他意はないが気配を消して、そっと中に入る。

するとそこには女性がソファーで気持ちよさそうに寝ていた。
真っ白な肌と色素のない白く絹糸のような長い髪、そして長いまつ毛も白くその瞳を縁取っていた。

驚きのあまり言葉を失った。
噂で聞いていてた姿と全く違ったからだ。
ゆっくりと近づき、
「こんにちは、」
なんと声をかけていいのかわからず、微妙な挨拶をする。

「ん・・。」
小さく唸るとゆっくりと彼女は目を開ける。
その瞳は薄紫のすんだ瞳で、イザークはその瞳にとらわれて閉まった。

「あ・・。その。初めまして、イザーク・ジュールと申します。」

今までになく取り乱した。
戦場なら死んでいるだろう。

「あ・・・。
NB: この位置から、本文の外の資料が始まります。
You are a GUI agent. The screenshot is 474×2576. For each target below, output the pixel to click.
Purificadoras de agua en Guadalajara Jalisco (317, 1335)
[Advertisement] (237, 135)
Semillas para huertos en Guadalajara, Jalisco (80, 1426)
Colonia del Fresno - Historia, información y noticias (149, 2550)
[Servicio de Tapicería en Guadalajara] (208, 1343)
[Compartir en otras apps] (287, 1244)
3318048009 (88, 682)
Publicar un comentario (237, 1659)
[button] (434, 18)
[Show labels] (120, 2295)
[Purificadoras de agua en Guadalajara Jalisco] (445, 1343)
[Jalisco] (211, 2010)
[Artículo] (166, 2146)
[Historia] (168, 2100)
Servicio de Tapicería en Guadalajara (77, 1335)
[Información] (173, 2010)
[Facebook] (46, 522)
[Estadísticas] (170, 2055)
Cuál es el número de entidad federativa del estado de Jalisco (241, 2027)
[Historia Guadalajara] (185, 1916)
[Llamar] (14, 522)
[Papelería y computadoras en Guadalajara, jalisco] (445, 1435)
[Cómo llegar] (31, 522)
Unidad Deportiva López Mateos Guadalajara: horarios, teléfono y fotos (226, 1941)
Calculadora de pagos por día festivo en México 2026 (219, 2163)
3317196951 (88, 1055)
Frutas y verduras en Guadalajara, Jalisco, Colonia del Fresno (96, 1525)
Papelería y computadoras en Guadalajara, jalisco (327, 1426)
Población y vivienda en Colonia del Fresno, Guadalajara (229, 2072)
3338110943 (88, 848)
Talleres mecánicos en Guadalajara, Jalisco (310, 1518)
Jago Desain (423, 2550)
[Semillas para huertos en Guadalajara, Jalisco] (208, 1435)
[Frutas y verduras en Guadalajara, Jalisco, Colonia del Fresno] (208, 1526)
」
回らない頭をゆっくりと回し、言葉を紡ぐ。

「初めまして、アリア・・と申します。」

小さく声だったが、少し高い声はよく通り、とても可憐な声であった。
心臓が高鳴るのを感じる。
初対面の女性に何かを感じたのは初めてだった。

「あ、アリア様。その、よろしくお願いします。」
どうしてこんなに言葉が出てこないのだろうか。

「ええ、アリアで結構です。よろしくお願い致します。」
ふわりと言う言葉ぴったりの優しい笑みであった。